This repository provides a proof of concept implementation of the famous Meltdown/Spectre attacks, first found in January 2018. This repository is created based on the knowledge I gained during the great Hardware Security course at the VU Amsterdam, coordinated by the renowned VUSec team.
Spectre and Meltdown vulnerabilities share some, but not all characteristics and were both disclosed to public almost at the same time in the beginning of 2018. By far, these vulnerabilities have gained much more exposure and news coverage than any other recent event in the world of hardware security. It is plausibly deemed that these two are just beginning of a new class of vulnerabilities and exploits, which are predicted to be discovered in the upcoming years. This makes the understanding of the basis of these exploits crucial for any computer scientist/engineer. Having a brief look at the recent publications, we can already see that numerous variants and applications of these vulnerabilities are already being exploited, some of which being:
- Foreshadow: Attacking Intel's --deemed-- super secure SGX technology with meltdown.
- Speculative Buffer Bypass (Variant 4 of Spectre and Meltdown)
The rest fo this document is written in the simplest possible form. The intention is for it to be a guide for someone new to the field of security to be able to understand the vulnerabilities.
- Prerequisites
- Optimization Fetish: Speculative/Out-Of-Order execution: The basis of both attacks is built on top of this optimization, currently used in almost all major CPUs created by Intel and some AMD processors.
- Timing Side channels - Flush/Reload: This simple approach will be used as the final step of the attack to leak the actual data.
- Meltdown exploit
- Spectre exploit
- References+Links
The major flaw in both attacks, as you might have already guessed, is actually not a flaw itself. It is chip designer's response to to the user's (us!) ever-increasing demand for higher and higher performance. This is why CPU vendors have been applying and mastering the art of designing chips that execute instructions speculatively, in an optimized manner. This feature basically enables CPUs to not wait for slow instructions to finish and execute some other independent instructions in the meantime. Most of the times, such optimizations can be very effective to compensate for the slow access time of DRAMs; Namely when a read from memory (super-slow) is blocking computation instruction (super-fast).
Two groups of such optimization are of our interest, namely out-of-order execution and speculative execution. Let's briefly have a look at what each of them is doing.
Out of order execution is built around one core principle: CPU Pipelines. Pipelines enable CPUs to execute different stages of instruction in parallel. In the simplest form, this can be fetch, decode and execute. Now, the purpose of out-of-order execution is that when one execution flow in the pipeline is blocked, the other flows (pipes) will not be blocked. In essense, from a programmers perspective, this can be translated to the following:
char a = slow_read_from_mem();
int b = fast_computation();
When the CPU observes the above code, it has to wait a considerable amount of time for the first instruction to finish. To compensate, what it will do is to execute the second instruction out-of-order. But, it will NOT make its effects visible in the architectural level.
By architectural level, I mean everything that is directly visible to the programmer. Examples: variables, registers etc.
But, here's the trick: If the CPU decides that what it had executed out-of-order was a wrong instruction, it will NOT make the effort to clean the micro-architectural effects.

-=-=-=-=-

Directions »
**1)** Name every instruction stage that the Meltdown/Spectre text gives for the simplest form of a CPU pipeline.
**2)** Duplicate the rows below starting at the line with "Click the Color Family Red value" and running through the end of the rows, both ends included, with the pictures left out.

Supplied data »
-=-=-=-=-

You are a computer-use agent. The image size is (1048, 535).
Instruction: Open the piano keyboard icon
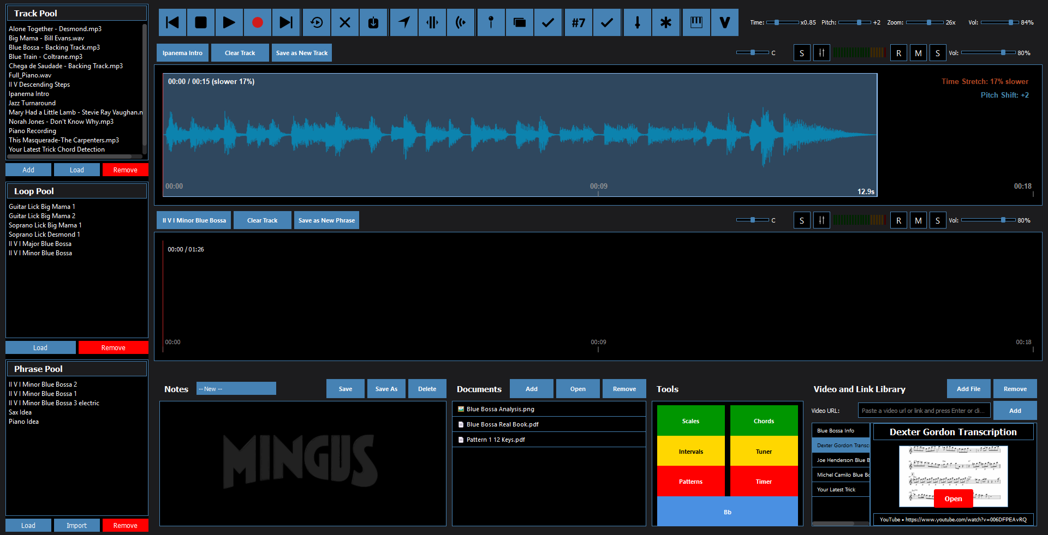[x=696, y=22]
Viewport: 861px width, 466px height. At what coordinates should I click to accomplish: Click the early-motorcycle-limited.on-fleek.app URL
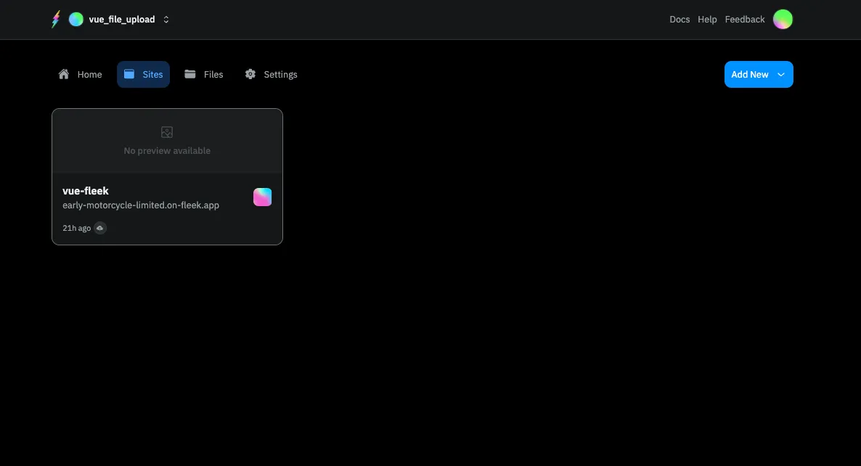[x=141, y=205]
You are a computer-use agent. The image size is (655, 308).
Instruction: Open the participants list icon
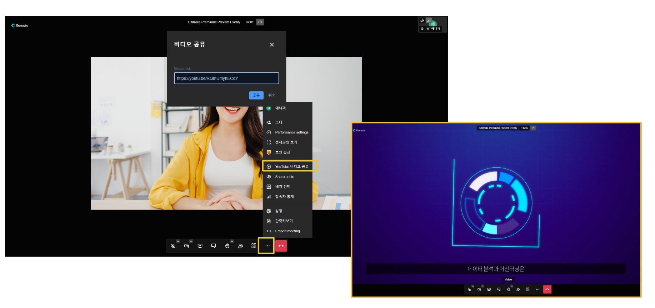(x=240, y=246)
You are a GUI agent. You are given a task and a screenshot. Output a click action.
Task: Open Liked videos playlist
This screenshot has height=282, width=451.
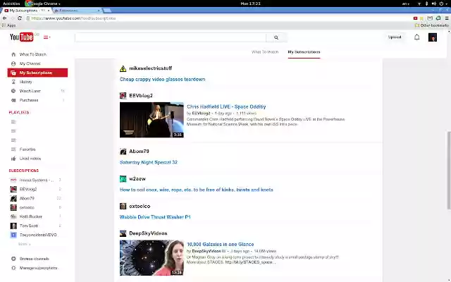(x=30, y=159)
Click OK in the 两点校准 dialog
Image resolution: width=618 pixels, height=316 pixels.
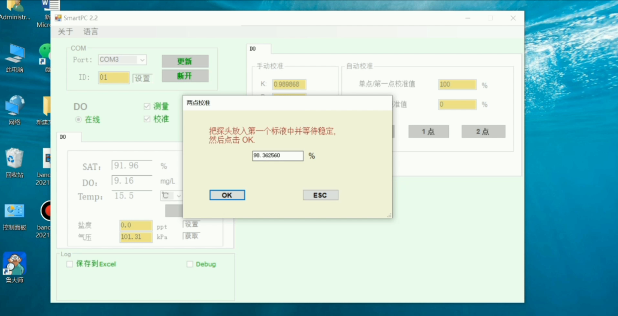pos(227,195)
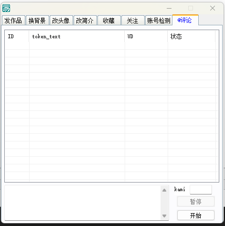Viewport: 225px width, 226px height.
Task: Open the 收藏 tab
Action: coord(109,21)
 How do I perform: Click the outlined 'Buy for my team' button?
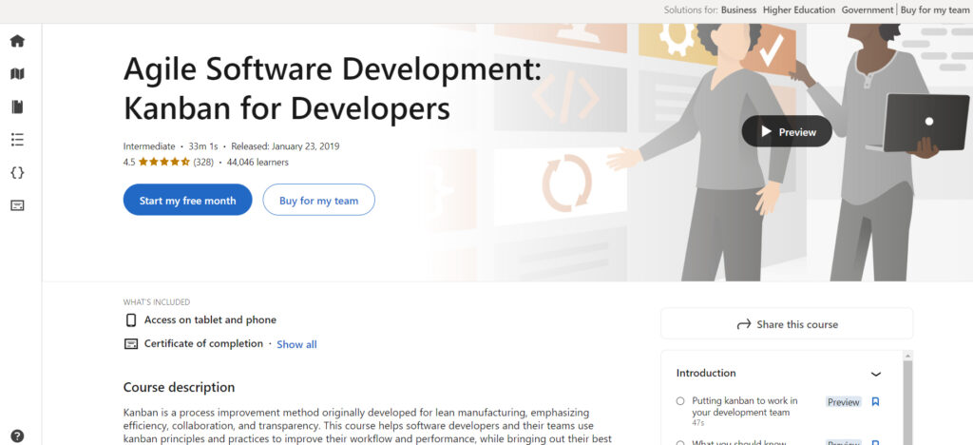(x=318, y=201)
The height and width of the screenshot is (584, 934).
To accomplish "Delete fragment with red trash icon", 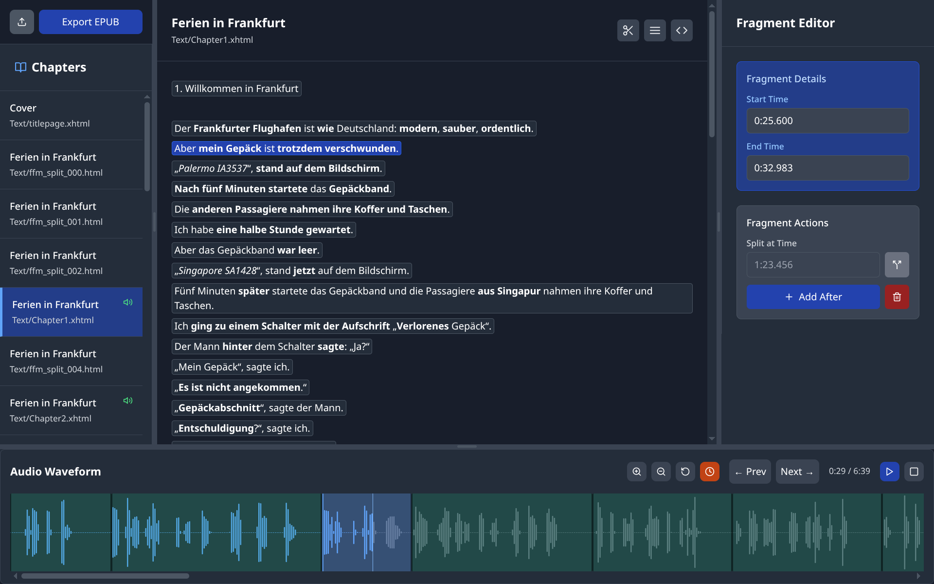I will 897,297.
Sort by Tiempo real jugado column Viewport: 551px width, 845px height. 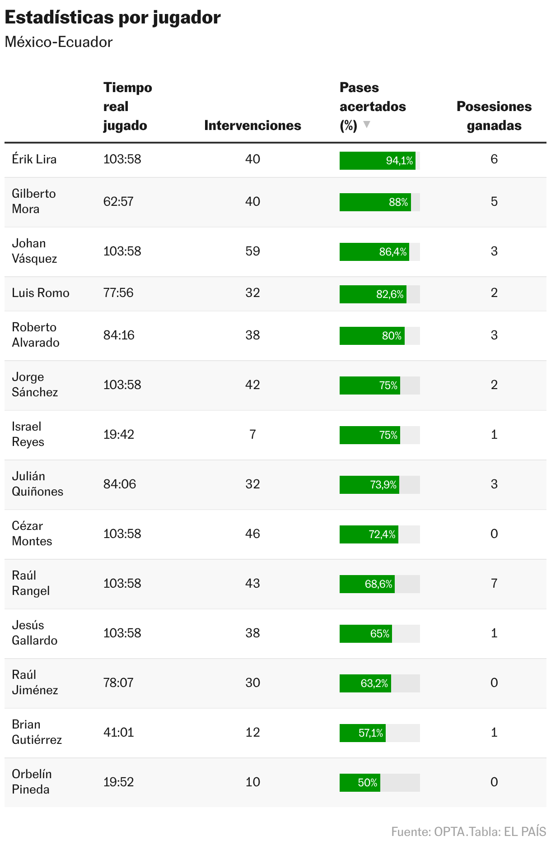[x=128, y=107]
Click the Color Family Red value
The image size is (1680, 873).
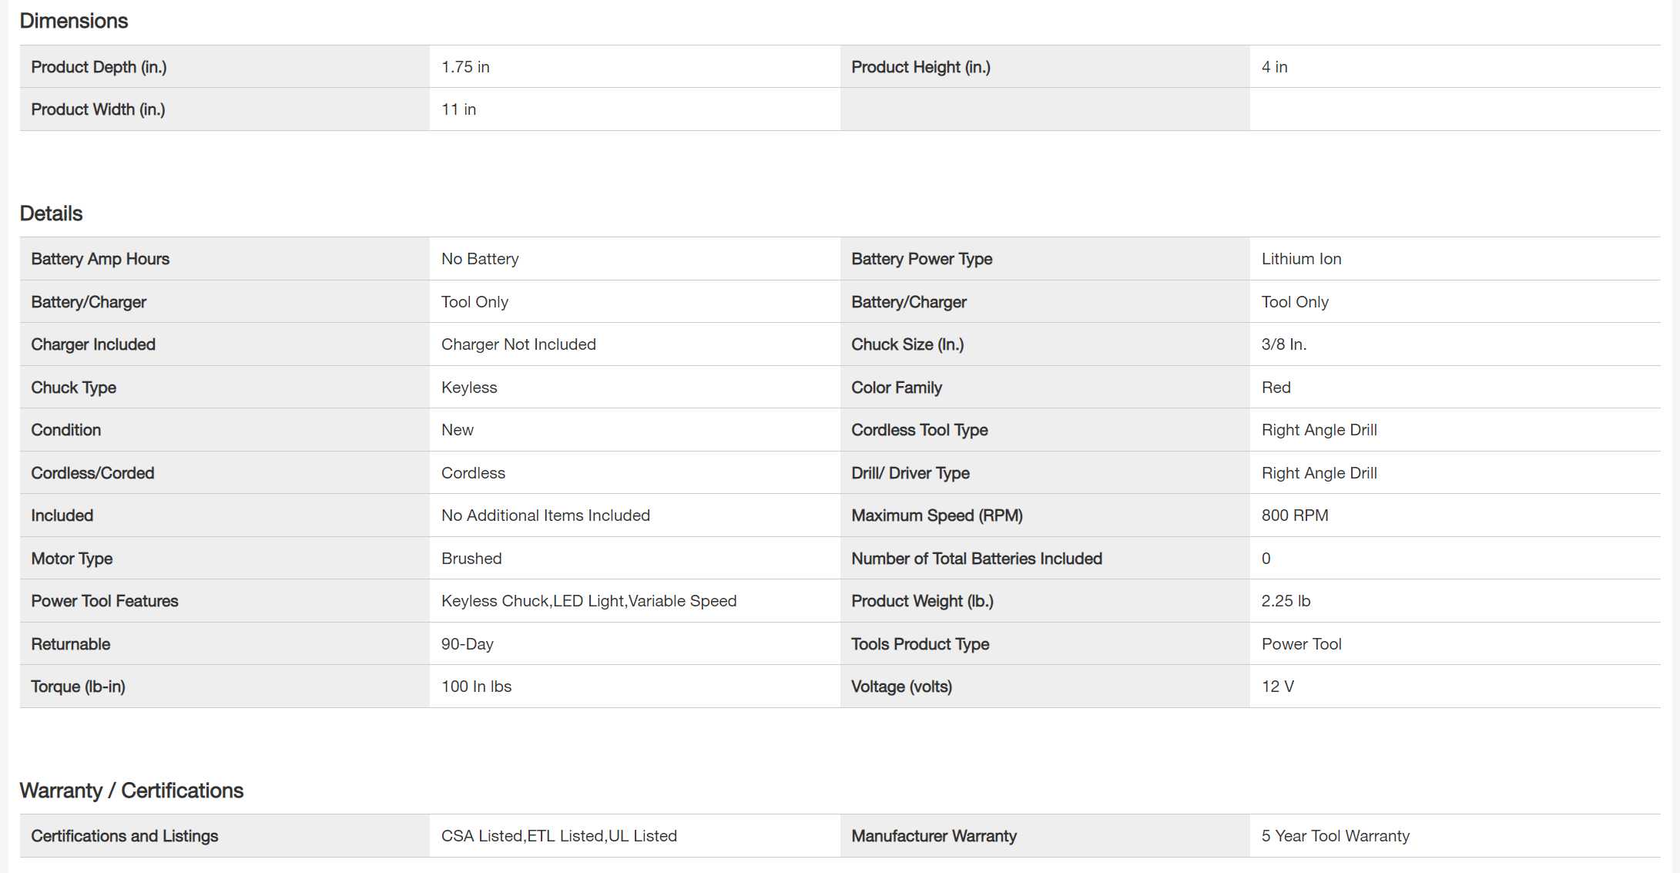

-=-=-=-=-

Solutions to the problems »
**1)** fetch, decode, execute

**2)**
Click the Color Family Red value
The image size is (1680, 873).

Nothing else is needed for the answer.